TASK DETAILS ::
Of the records that follow, copy only the lines from the line containing "[Show details for survival-32" to the line containing "[textbox] (947, 29)", both included, exactly as written.

++++ GIVEN ENTRIES

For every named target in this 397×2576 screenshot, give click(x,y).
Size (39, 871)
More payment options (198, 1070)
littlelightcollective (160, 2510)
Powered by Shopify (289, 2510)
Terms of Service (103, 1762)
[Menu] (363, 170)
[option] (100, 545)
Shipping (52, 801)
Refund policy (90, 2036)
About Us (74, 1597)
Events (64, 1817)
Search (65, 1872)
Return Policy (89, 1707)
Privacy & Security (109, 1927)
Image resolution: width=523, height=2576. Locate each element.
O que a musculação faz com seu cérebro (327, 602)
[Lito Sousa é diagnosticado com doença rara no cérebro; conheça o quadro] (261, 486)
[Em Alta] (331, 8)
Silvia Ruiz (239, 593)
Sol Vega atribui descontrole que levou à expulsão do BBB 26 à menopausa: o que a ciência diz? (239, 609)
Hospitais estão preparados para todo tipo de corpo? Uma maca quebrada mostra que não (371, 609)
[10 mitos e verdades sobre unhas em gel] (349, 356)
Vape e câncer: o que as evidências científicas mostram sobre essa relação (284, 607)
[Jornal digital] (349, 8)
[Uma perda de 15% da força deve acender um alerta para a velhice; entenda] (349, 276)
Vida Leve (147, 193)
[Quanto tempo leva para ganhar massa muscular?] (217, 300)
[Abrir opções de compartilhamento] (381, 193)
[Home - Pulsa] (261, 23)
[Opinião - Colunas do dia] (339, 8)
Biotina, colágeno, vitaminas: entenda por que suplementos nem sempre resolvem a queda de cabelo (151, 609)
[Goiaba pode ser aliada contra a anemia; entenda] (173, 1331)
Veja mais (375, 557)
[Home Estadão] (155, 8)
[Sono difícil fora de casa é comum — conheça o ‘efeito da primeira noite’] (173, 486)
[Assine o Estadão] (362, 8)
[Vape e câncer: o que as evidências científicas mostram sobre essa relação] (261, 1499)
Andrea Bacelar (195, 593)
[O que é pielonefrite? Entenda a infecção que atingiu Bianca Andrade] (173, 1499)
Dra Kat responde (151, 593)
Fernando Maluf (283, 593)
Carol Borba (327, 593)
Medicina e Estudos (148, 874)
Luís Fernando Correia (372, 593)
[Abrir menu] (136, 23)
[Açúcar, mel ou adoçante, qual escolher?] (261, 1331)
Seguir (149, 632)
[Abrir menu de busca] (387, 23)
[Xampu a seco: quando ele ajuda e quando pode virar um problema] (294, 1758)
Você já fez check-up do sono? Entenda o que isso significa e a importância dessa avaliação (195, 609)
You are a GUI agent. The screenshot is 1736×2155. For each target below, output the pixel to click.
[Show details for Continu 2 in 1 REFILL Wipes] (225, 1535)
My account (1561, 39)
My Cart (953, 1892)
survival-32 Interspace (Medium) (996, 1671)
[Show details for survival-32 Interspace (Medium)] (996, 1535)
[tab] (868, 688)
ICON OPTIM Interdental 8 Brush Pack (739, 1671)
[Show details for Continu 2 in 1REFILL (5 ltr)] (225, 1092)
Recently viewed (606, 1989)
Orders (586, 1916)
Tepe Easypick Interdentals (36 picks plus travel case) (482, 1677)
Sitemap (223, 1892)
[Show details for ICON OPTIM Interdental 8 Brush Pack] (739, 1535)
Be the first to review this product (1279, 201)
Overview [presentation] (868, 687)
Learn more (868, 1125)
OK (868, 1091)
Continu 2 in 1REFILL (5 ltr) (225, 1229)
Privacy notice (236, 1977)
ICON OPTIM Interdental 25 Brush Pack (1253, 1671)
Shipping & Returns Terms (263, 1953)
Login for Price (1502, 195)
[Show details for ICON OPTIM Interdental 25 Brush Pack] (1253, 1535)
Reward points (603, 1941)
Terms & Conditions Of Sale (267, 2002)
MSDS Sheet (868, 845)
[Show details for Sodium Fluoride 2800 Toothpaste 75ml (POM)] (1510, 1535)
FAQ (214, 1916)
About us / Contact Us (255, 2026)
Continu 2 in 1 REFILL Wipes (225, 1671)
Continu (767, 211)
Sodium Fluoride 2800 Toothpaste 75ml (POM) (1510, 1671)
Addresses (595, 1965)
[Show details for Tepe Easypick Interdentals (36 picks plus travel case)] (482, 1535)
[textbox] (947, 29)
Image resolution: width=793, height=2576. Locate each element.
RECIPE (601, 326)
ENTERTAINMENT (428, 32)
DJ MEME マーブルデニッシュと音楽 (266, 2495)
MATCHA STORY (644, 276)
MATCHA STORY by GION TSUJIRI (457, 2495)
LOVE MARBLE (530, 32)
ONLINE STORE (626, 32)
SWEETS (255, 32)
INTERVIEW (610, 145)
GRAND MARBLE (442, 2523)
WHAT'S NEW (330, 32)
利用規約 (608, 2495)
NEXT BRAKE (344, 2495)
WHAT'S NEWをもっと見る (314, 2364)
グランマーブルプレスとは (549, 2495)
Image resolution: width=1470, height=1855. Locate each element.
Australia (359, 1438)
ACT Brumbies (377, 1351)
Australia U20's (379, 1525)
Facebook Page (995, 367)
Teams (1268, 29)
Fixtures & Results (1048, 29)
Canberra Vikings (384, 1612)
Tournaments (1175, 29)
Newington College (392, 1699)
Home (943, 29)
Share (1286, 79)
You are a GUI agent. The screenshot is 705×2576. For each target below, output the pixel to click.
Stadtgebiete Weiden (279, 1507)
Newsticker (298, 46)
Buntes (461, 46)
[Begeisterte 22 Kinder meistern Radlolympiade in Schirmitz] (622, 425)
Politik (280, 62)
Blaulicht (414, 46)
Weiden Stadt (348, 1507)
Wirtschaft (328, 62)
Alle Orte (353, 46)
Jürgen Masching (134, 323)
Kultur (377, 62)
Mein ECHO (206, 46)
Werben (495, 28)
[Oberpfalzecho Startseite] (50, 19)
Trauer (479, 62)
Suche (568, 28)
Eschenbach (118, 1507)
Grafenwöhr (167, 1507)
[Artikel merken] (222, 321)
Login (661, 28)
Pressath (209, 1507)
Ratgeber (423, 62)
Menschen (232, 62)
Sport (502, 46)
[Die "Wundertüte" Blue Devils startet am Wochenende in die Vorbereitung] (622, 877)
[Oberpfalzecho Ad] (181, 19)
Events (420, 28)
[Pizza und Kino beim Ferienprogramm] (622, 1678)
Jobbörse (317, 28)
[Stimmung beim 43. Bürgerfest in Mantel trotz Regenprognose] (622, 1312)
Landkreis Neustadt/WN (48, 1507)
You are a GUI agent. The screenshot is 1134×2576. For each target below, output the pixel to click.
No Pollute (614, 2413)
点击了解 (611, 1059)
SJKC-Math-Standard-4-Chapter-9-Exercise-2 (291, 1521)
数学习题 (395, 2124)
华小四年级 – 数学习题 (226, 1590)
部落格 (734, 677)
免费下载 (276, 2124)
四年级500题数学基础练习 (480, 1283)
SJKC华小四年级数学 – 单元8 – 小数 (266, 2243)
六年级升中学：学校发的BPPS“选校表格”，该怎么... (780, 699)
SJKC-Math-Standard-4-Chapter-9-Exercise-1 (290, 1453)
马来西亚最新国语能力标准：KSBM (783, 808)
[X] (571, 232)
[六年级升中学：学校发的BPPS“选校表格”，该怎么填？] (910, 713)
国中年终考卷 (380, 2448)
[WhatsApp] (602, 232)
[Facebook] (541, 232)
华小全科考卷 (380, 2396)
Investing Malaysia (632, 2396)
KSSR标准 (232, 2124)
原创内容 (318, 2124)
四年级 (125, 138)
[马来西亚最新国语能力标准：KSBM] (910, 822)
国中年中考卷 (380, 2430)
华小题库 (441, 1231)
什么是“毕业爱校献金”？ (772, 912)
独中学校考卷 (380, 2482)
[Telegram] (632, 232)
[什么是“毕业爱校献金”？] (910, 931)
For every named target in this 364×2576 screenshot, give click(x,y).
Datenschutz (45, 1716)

++++++++

ANSWER TO THIS PROBLEM ::
[Show details for survival-32 Interspace (Medium)] (996, 1535)
[tab] (868, 688)
ICON OPTIM Interdental 8 Brush Pack (739, 1671)
[Show details for Continu 2 in 1REFILL (5 ltr)] (225, 1092)
Recently viewed (606, 1989)
Orders (586, 1916)
Tepe Easypick Interdentals (36 picks plus travel case) (482, 1677)
Sitemap (223, 1892)
[Show details for ICON OPTIM Interdental 8 Brush Pack] (739, 1535)
Be the first to review this product (1279, 201)
Overview [presentation] (868, 687)
Learn more (868, 1125)
OK (868, 1091)
Continu 2 in 1REFILL (5 ltr) (225, 1229)
Privacy notice (236, 1977)
ICON OPTIM Interdental 25 Brush Pack (1253, 1671)
Shipping & Returns Terms (263, 1953)
Login for Price (1502, 195)
[Show details for ICON OPTIM Interdental 25 Brush Pack] (1253, 1535)
Reward points (603, 1941)
Terms & Conditions Of Sale (267, 2002)
MSDS Sheet (868, 845)
[Show details for Sodium Fluoride 2800 Toothpaste 75ml (POM)] (1510, 1535)
FAQ (214, 1916)
About us / Contact Us (255, 2026)
Continu 2 in 1 REFILL Wipes (225, 1671)
Continu (767, 211)
Sodium Fluoride 2800 Toothpaste 75ml (POM) (1510, 1671)
Addresses (595, 1965)
[Show details for Tepe Easypick Interdentals (36 picks plus travel case)] (482, 1535)
[textbox] (947, 29)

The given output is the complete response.